Gujarat Minister of State for Home Harsh Sanghvi said the state cabinet cleared a proposal to constitute the committee during its meeting held on Saturday.

This is considered the last meeting of the Bhupendra Patel-led cabinet as the schedule for the state elections is expected to be announced next week.

What is the UCC?

The Uniform Civil Code (UCC) calls for the formulation of one law for India, which would be applicable to all religious communities in matters such as marriage, divorce, inheritance, and adoption. The code comes under Article 44 of the Constitution, which lays down that the state shall endeavour to secure a Uniform Civil Code for the citizens throughout the territory of India.

The origin of the UCC dates back to colonial India when the British government submitted its report in 1835 stressing the need for uniformity in the codification of Indian law relating to crimes, evidence, and contracts, specifically recommending that personal laws of Hindus and Muslims be kept outside such codification.

What is Article 44?

The purpose behind Article 44 is to strengthen the object of a "secular democratic republic" as enshrined in the Preamble of the Constitution.

The objective of Article 44 of the Directive Principles in the Indian Constitution was to address the discrimination against vulnerable groups and harmonise diverse cultural groups across the country.

Dr B R Ambedkar, while formulating the Constitution had said that a UCC is desirable but for the moment it should remain voluntary, and thus Article 35 of the draft Constitution was added as a part of the Directive Principles of the State Policy in part IV of the Constitution of India as Article 44. It was incorporated into the Constitution as an aspect that would be fulfilled when the nation would be ready to accept it and the social acceptance of the UCC could be made.

The political debate around UCC

The issue has been the centre of BJP's political narrative and the saffron party was the first to promise the implementation of UCC if it comes to power.
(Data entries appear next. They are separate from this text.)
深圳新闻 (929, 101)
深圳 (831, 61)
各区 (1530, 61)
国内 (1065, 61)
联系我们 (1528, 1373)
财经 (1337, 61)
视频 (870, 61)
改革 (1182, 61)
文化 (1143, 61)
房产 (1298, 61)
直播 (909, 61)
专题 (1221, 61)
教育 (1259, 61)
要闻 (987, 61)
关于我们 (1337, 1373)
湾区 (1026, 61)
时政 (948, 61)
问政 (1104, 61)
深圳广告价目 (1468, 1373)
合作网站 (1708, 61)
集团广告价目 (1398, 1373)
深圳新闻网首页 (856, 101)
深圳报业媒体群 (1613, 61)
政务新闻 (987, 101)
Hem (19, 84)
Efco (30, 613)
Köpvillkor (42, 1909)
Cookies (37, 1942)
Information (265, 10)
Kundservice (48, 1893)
The issue was part of its 2019 Lok Sabha election manifesto.

Earlier, the BJP governments in Uttarakhand and Himachal Pradesh had announced the implementation of the UCC in their states.

Status of UCC in India

Indian laws do follow a uniform code in most civil matters such as Indian Contract Act 1872, Civil Procedure Code, Transfer of Property Act 1882, Partnership Act 1932, Evidence Act, 1872 etc.

States, however, have made hundreds of amendments and, therefore, in certain matters, there is diversity even under these secular civil laws.

Recently, several states refused to be governed by the uniform Motor Vehicles Act, 2019.

As of now, Goa is the only state in India with a UCC.